Factorize the given numbers into prime factors, we get

568756 = 2 × 2 × 383 × 383

13

Now, group the factors into pairs of equal factors.

568756 = ( 2 × 2 ) × ( 383 × 383 )

To get the square root of 568756, take one factor from each pair.

2 × 383 = 766

Therefore, the square root of 568756 using prime factorization method is 766.

(xiv) Given number: 27225

Factorize the given numbers into prime factors, we get

27225 = 3 × 3 × 5 × 5 × 11 × 11

14

Now, group the factors into pairs of equal factors.

27225 = ( 3 × 3 ) × ( 5 × 5 ) × ( 11 × 11 )

To get the square root of 27225, take one factor from each pair.

3 × 5 × 11 = 165

Therefore, the square root of 27225 using prime factorization method is 165.

(xv) Given number: 3013696

Factorize the given numbers into prime factors, we get

3013696 = 2 × 2 × 2 × 2 × 2 × 2 × 7 × 7 × 31 × 31

15

Now, group the factors into pairs of equal factors.

3013696 = ( 2 × 2 ) × ( 2 × 2 ) × ( 2 × 2 ) × ( 7 × 7 ) × ( 31 × 31 )

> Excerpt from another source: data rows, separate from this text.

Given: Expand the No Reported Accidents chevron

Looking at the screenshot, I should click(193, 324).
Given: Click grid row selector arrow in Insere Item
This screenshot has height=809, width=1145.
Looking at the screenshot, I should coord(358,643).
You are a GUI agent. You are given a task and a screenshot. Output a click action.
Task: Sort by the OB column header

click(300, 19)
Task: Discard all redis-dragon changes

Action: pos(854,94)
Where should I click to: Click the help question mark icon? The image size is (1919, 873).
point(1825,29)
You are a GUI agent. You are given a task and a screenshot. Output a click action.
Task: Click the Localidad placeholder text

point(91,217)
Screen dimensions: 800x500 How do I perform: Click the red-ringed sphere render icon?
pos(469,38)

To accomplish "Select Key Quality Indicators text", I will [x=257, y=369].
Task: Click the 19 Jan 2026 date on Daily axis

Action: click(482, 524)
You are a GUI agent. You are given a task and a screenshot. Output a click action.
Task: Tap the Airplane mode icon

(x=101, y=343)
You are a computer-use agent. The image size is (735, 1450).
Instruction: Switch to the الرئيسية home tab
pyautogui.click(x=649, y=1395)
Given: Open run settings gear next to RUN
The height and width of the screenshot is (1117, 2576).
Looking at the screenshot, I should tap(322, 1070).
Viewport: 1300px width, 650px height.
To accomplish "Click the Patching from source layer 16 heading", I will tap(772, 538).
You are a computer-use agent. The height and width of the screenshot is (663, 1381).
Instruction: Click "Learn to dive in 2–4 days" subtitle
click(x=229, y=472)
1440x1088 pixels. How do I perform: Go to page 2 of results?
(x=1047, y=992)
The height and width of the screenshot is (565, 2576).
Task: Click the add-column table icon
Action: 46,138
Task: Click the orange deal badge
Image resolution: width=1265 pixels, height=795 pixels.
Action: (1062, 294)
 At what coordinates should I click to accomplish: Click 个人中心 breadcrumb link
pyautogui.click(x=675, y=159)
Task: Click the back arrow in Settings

To get the square root of 3013696, take one factor from each pair.

2 × 2 × 2 × 7 × 31 = 1736

Therefore, the square root of 3013696 using prime factorization method is 1736.

Q-3. Find the smallest number by which 180 must be multiplied so that it becomes a perfect square. Also, find the square root of the perfect square so obtained.

Solution:

We know that the prime factorization of 180 is

180 = 2 x 2 x 3 x 3 x 5

Now, group the factors into pairs of equal factors.

180 = (2 x 2) x (3 x 3) x 5

Here, the factor, 5 does not have a pair.

So, when you multiply 5 by 180, the perfect square number is obtained.

This means that,

(2 x 2) x (3 x 3) x (5 x 5) = 900

So, to get the square root of 900, take one factor from each pair.

2 x 3 x 5 = 30.

Hence, the square root of the perfect square number is 30.

Q-4. Find the smallest number by which 147 must be multiplied so that it becomes a perfect square. Also, find the square root of the number so obtained.

Solution:

We know that the prime factorization of 147 is

147 = 3 x 7 x 7

Now, group the factors into pairs of equal factors.

147 = 3 x (7 x 7)

Here, the factor, 3 does not have a pair.

So, when you multiply 3 by 147, the perfect square number is obtained.

This means that,

(3 x 3) x (7 x 7) = 441

So, to get the square root of 441, take one factor from each pair.

3 x 7= 21.

Hence, the square root of the perfect square number is 21.

Q-5. Find the smallest number by which 3645 must be divided so that it becomes a perfect square. Also, find the square root of the resulting number.

Solution:

We know that the prime factorization of 3645 is

3645=3 x3x3x3x3x3x5

Now, group the factors into pairs of equal factors.

3645 = (3 x 3) x (3 x 3) x (3 x 3) x 5

Here, the factor, 5 does not have a pair.

So, when you divide 3645 by 5, the perfect square number is obtained.

This means that,

(3 x 3) x (3 x 3) x (3 x 3) = 729

So, to get the square root of 729, take one factor from each pair.

3 x 3 x 3 = 27.

Hence, the square root of the perfect square number is 27.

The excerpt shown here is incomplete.